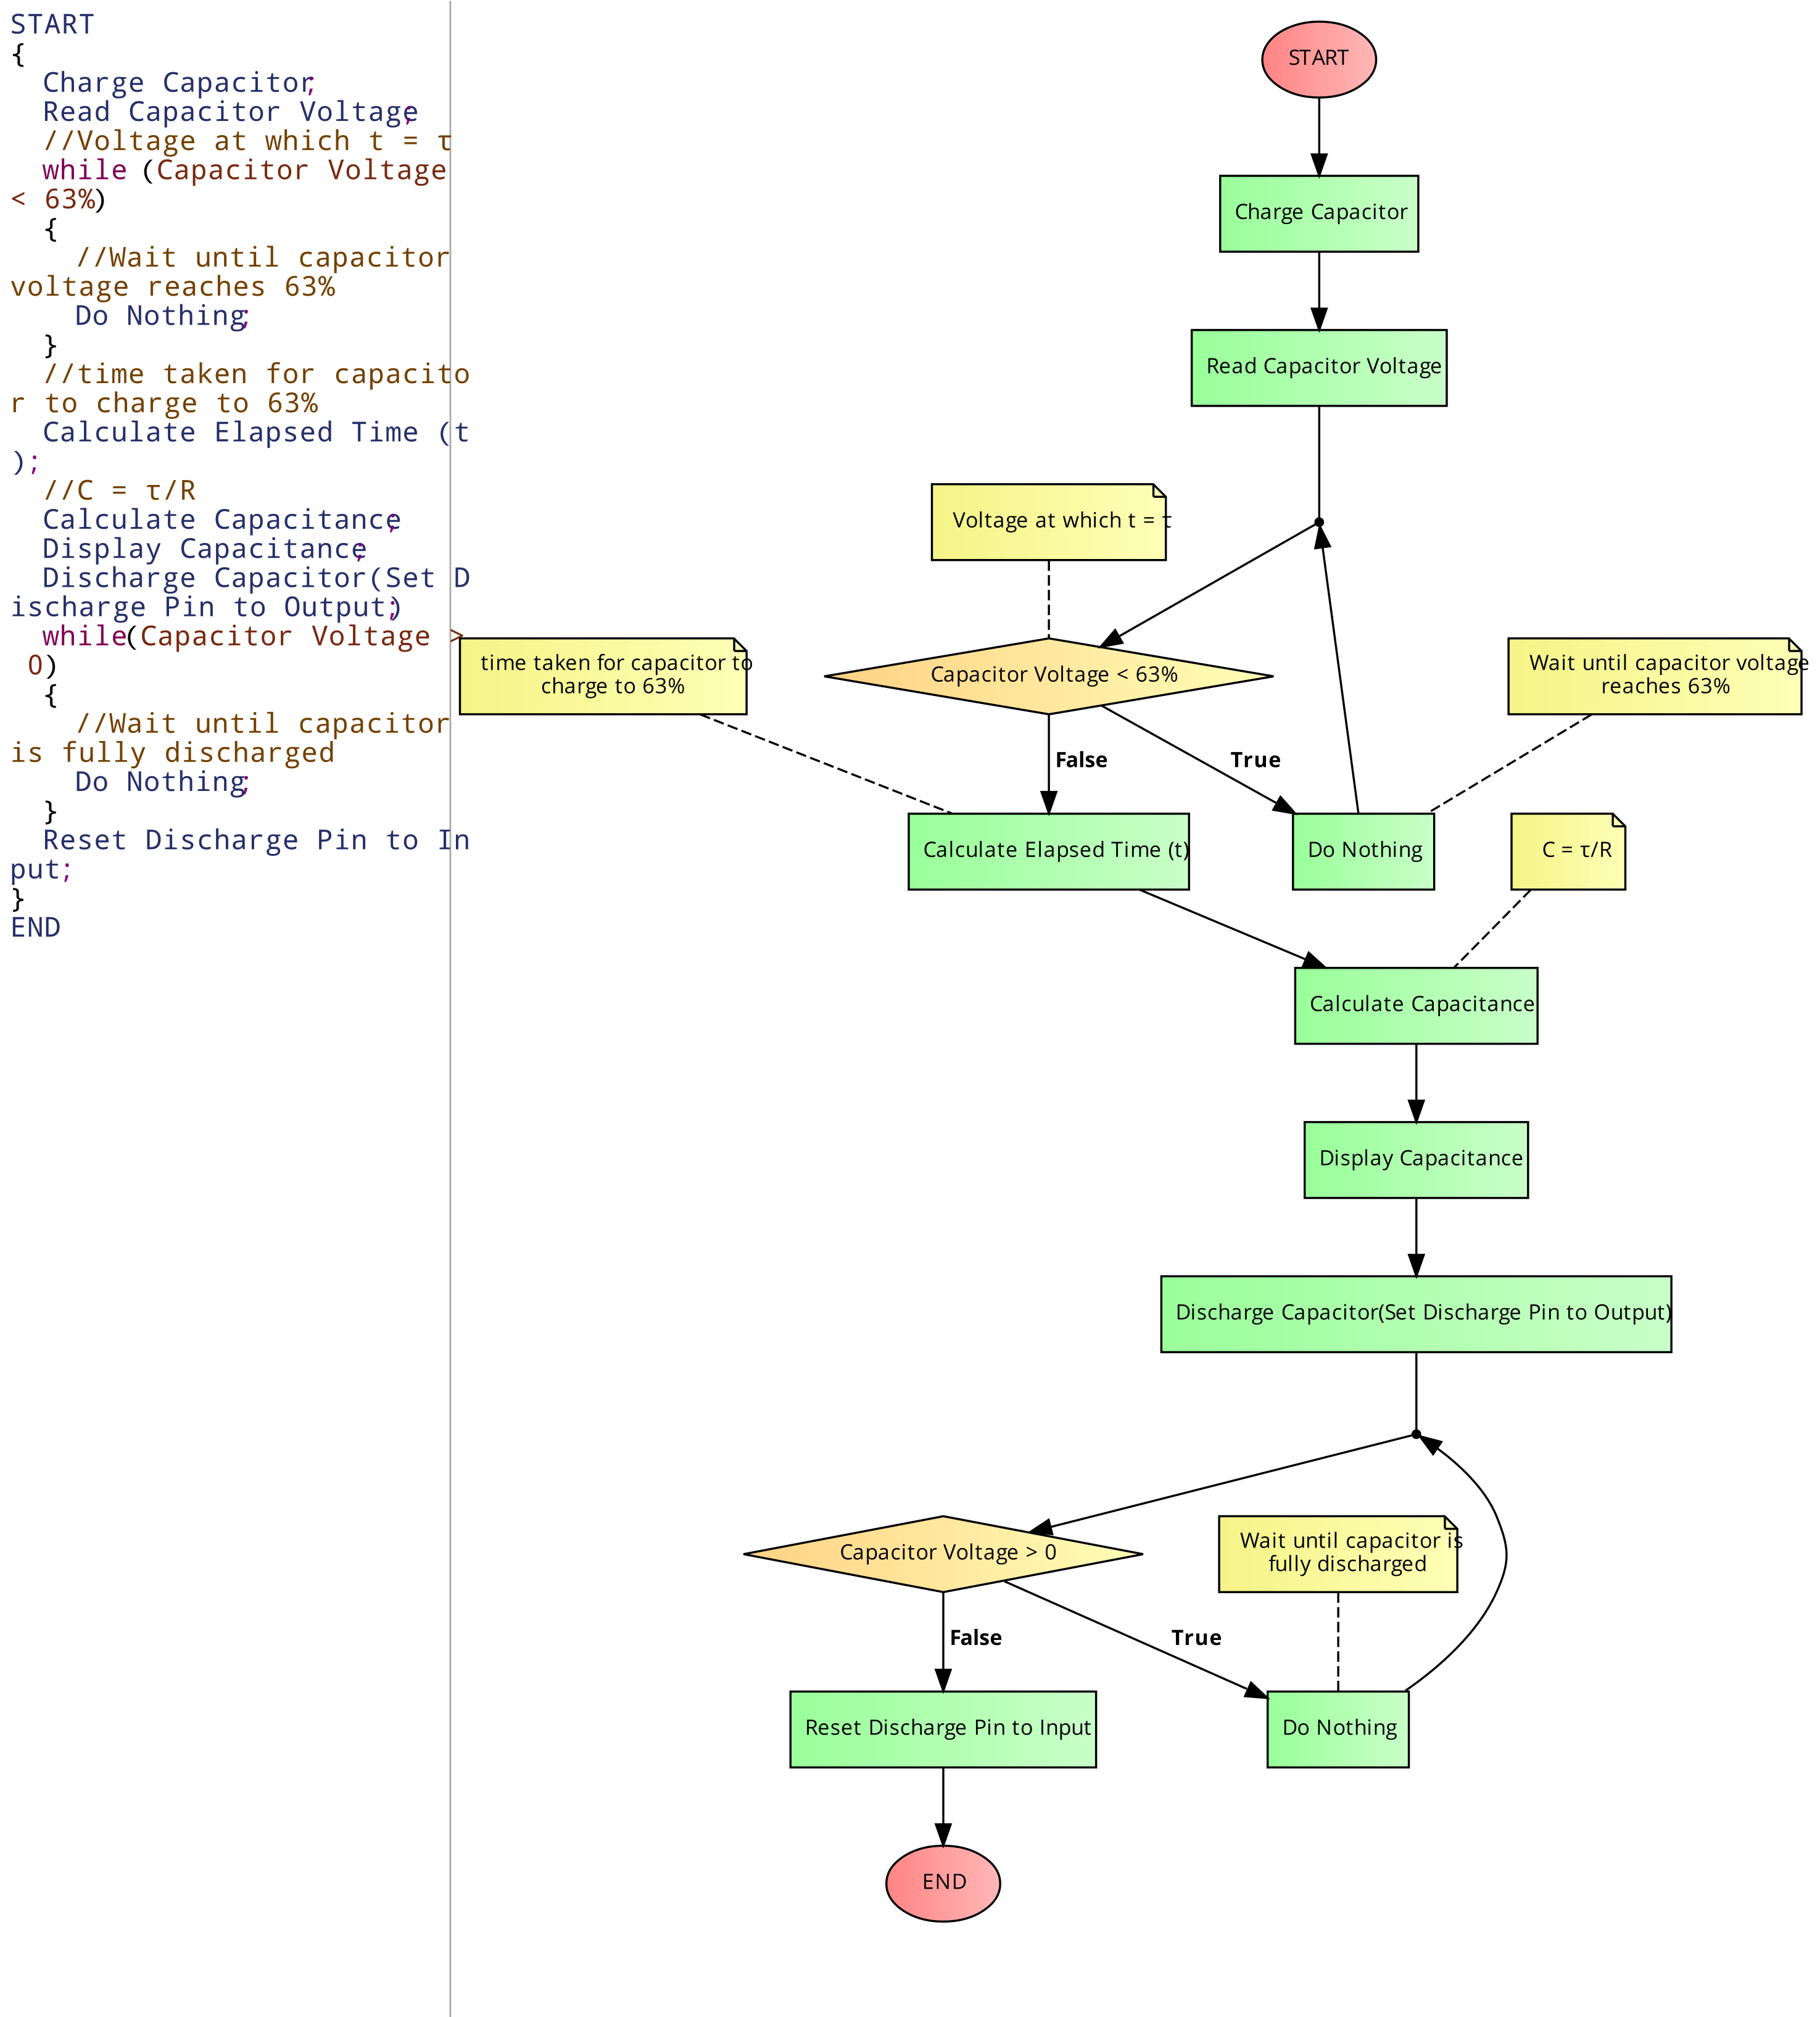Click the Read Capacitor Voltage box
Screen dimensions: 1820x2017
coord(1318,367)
§
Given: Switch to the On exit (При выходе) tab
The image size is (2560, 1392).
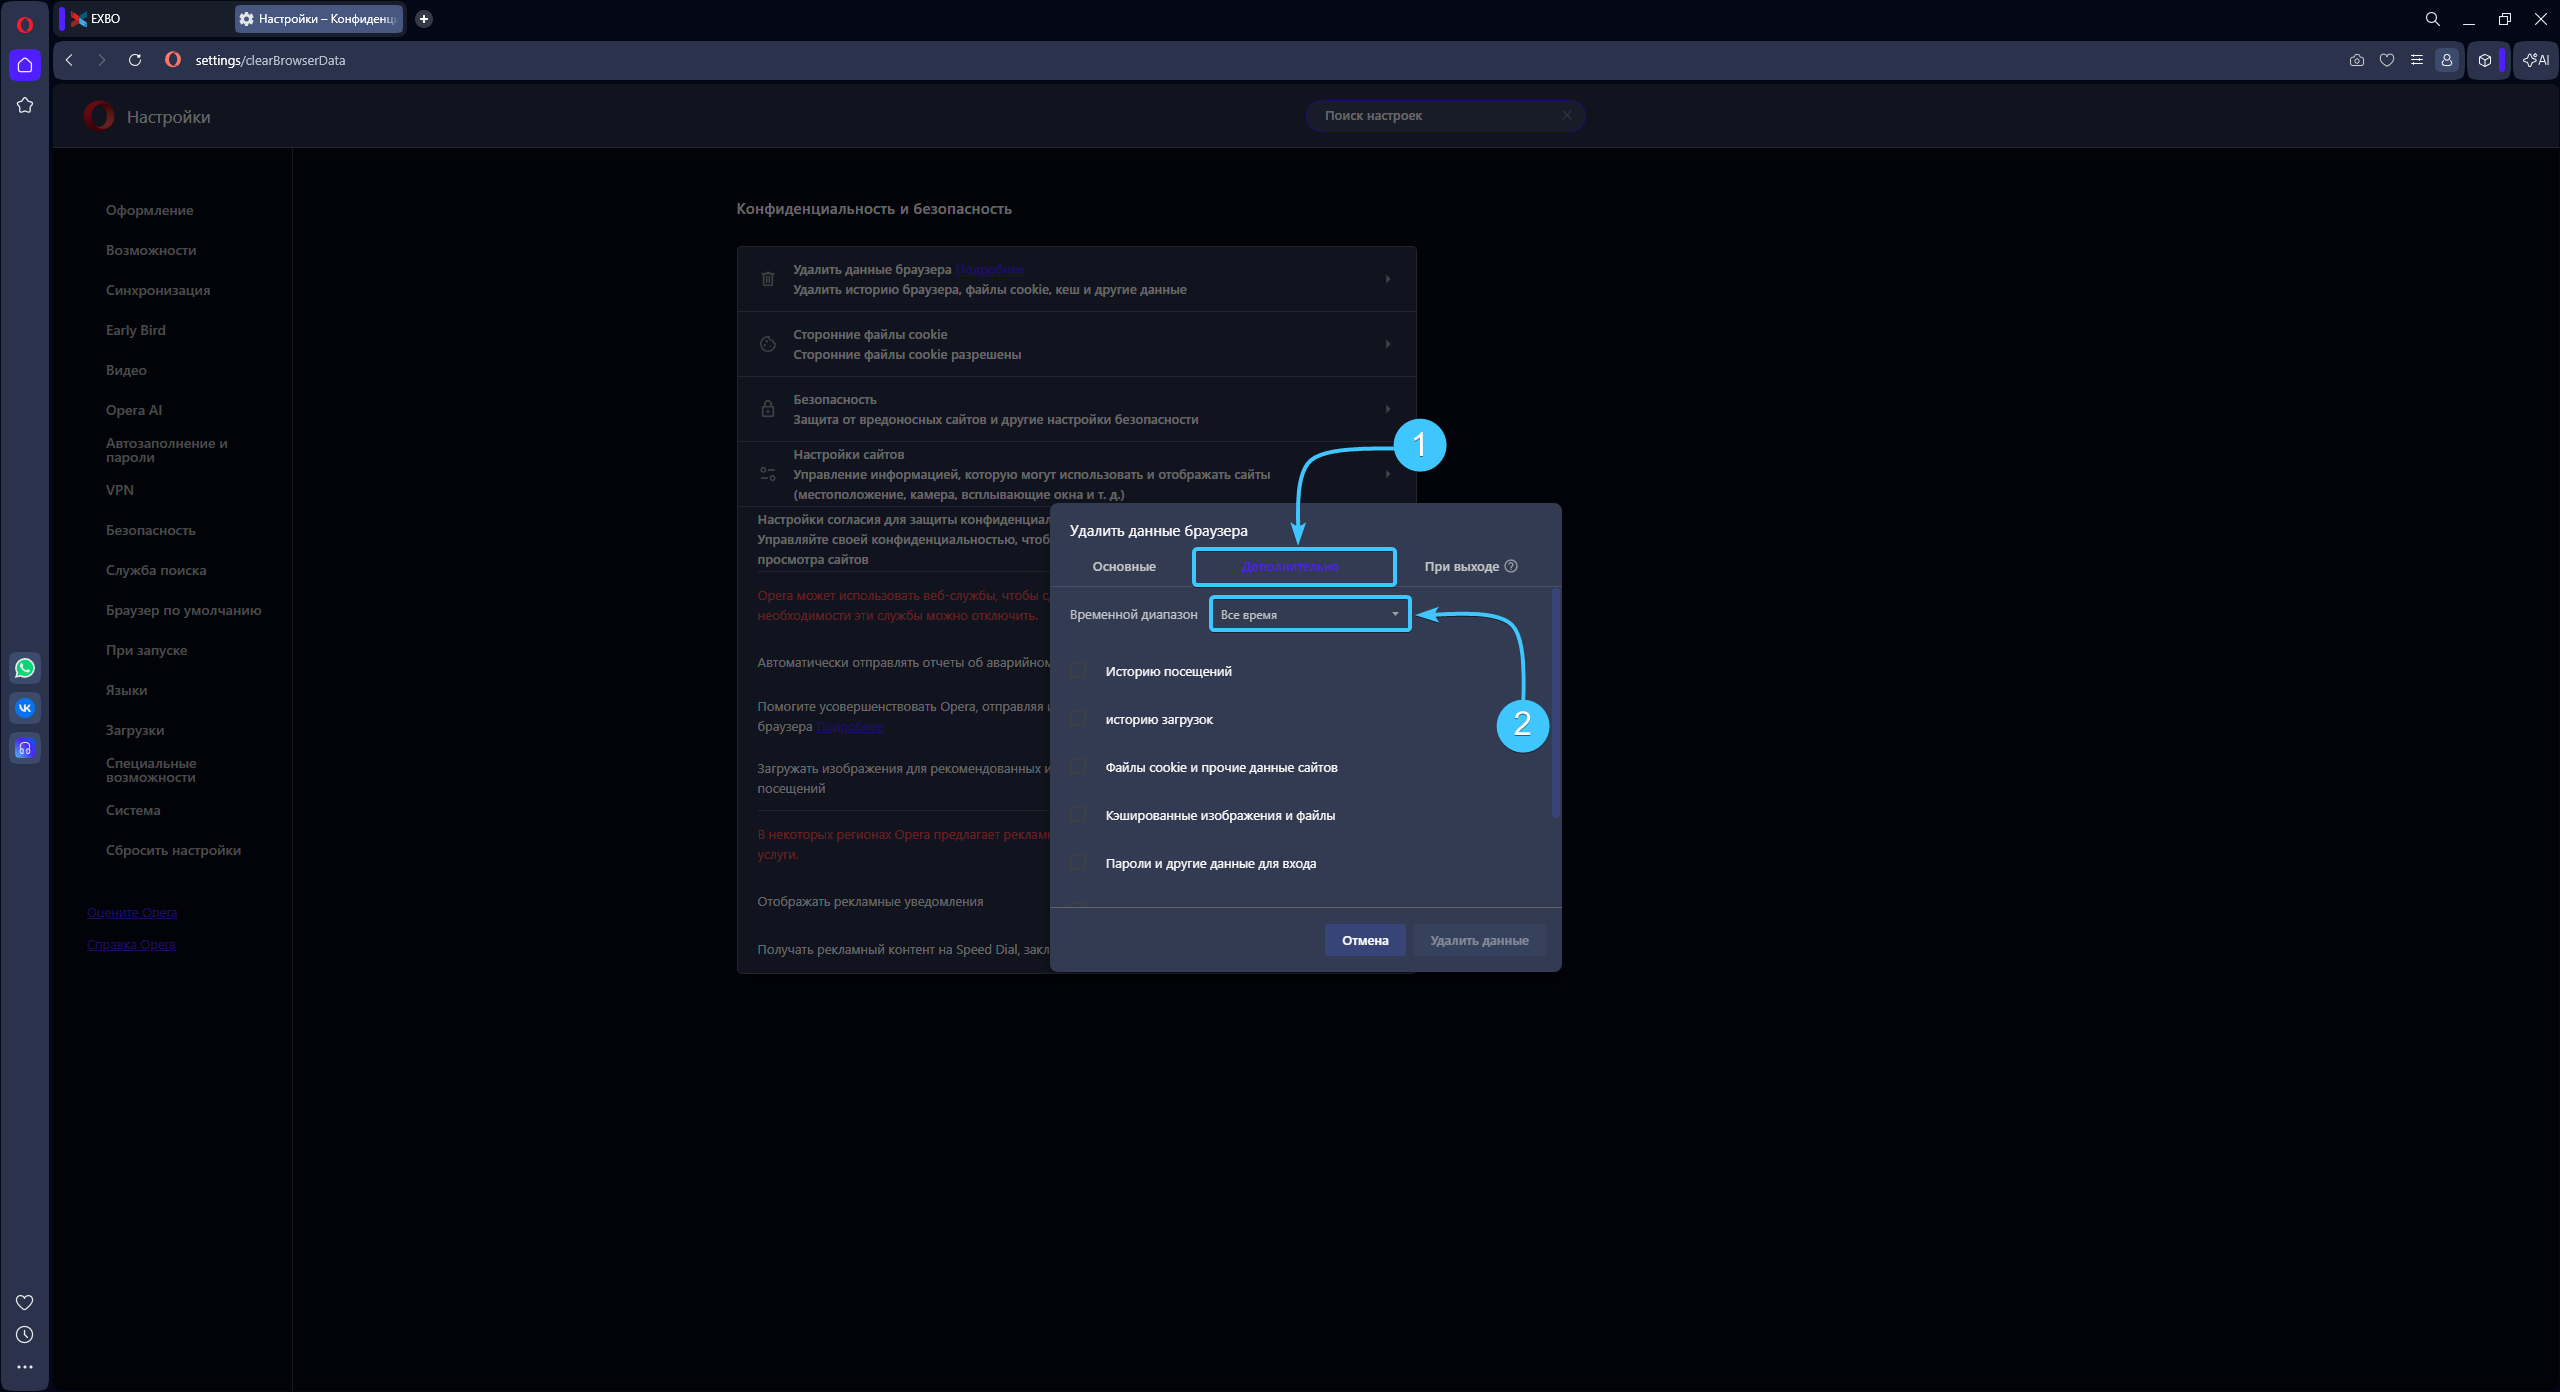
§
__Brief__
What is needed is a verbatim copy of every line in the records above from the one containing "Given: Switch to the On exit (При выходе) tab" down to the one containing "The image size is (2560, 1392).", both included, and nothing more.

__Written response__
Given: Switch to the On exit (При выходе) tab
The image size is (2560, 1392).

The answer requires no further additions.